The accessory is designed to turn the mini PC into an independent platform, charging up when plugged in, in just the same way as a laptop or smartphone. There’s a real time clock on board, allowing it to independently keep track of the time, even when not connected to the internet, and included software allows it go into sleep mode when charge gets low.
The included battery will power a Pi for up to six hours, and the team is working to source 5,000 and 10,000 mAh batteries that it estimates will last for 16 and 28 hours respectively.
If a portable Raspberry Pi sounds like something you might be interested in, then the team's second, solar powered version of the add-on will likely pique your interest even more. The PiJuice Solar is designed to allow users to create entirely autonomous systems, from security camera setups to weather stations, using a Raspberry Pi board as a backbone. It plugs directly into a provided solar panel via micro-USB, and can reportedly receive inputs from thermoelectric plates, wind turbines and other renewable energy sources, too.

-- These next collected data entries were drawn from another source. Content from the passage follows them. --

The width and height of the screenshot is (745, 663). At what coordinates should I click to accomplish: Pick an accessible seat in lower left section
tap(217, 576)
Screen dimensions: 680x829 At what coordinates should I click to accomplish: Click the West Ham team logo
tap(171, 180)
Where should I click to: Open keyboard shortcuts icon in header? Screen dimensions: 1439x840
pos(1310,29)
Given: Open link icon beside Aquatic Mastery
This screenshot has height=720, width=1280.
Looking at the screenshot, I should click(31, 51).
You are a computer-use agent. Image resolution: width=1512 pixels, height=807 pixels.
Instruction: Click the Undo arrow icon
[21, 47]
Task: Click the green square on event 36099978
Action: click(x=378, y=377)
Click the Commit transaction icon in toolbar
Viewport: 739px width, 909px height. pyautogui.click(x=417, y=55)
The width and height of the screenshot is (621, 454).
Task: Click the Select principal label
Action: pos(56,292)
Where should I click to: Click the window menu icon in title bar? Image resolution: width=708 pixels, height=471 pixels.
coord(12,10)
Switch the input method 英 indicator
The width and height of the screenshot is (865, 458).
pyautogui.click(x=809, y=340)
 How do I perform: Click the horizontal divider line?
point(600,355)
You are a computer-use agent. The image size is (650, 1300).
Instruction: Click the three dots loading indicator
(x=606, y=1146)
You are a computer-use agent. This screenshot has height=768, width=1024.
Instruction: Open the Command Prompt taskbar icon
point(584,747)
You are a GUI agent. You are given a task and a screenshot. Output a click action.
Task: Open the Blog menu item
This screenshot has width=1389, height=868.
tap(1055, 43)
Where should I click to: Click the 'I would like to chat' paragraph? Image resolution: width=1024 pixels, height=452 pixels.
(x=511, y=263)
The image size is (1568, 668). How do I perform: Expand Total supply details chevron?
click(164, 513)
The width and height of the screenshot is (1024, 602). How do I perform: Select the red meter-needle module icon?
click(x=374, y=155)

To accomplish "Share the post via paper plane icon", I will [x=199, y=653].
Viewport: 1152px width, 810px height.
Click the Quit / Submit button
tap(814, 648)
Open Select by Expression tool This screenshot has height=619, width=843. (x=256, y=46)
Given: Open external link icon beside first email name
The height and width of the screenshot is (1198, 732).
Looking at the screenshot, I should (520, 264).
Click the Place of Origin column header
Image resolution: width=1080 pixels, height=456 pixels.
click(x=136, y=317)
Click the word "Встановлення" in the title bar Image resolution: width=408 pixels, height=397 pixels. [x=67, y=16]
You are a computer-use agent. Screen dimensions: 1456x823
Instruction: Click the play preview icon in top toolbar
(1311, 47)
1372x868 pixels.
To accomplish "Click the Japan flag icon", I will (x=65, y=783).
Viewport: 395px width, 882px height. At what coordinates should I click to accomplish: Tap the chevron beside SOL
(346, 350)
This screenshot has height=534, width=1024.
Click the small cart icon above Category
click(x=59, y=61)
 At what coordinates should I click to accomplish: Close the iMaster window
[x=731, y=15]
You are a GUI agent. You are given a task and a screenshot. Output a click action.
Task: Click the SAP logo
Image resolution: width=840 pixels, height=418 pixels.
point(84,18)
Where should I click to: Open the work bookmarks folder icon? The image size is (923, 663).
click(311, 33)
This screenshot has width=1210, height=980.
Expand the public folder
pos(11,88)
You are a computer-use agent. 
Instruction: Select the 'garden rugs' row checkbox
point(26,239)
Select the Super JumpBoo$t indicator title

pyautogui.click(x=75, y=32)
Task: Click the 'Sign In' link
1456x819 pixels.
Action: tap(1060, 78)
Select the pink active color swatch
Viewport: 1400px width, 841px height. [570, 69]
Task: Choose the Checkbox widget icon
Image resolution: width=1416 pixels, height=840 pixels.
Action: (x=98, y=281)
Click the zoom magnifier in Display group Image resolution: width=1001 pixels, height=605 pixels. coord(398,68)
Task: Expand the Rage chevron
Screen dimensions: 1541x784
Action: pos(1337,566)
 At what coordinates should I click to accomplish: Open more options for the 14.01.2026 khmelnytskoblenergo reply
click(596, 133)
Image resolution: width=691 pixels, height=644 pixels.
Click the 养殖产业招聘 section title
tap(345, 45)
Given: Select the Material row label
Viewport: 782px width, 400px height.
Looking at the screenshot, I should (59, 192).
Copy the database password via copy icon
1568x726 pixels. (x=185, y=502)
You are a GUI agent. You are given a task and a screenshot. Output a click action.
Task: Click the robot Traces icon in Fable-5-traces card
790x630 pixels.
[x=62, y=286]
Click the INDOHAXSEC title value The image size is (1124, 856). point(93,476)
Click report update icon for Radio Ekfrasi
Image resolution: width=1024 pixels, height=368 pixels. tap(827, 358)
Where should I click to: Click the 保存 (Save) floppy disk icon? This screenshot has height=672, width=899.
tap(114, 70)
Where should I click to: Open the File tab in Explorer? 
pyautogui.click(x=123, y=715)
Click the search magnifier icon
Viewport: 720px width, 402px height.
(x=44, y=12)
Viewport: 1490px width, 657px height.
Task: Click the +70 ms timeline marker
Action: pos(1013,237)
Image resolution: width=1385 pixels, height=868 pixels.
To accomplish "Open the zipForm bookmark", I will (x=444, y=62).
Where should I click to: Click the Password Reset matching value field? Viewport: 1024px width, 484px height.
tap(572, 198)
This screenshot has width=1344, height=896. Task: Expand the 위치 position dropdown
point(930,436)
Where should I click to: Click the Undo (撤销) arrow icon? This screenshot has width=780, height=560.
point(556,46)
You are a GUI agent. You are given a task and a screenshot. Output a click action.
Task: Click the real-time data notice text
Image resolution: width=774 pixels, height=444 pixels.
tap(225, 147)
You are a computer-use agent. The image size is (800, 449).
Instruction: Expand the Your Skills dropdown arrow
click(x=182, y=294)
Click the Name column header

The team believes that the easy portability provided by the PiJuice add-on greatly expands the platform's usefulness, and has designed a number of portable projects that it will open source to the community.
A single early bird PiJuice is pitched at £20 (US$30) on Kickstarter , while the PiJuice Solar is £60 ($91), complete with a specially made 6 V PV panel. The project has nearly tripled its £10,000 funding target as of writing, and should everything go to plan, its creators aim to ship units to backers by the end of June.
The team's crowdfunding pitch video can be seen below.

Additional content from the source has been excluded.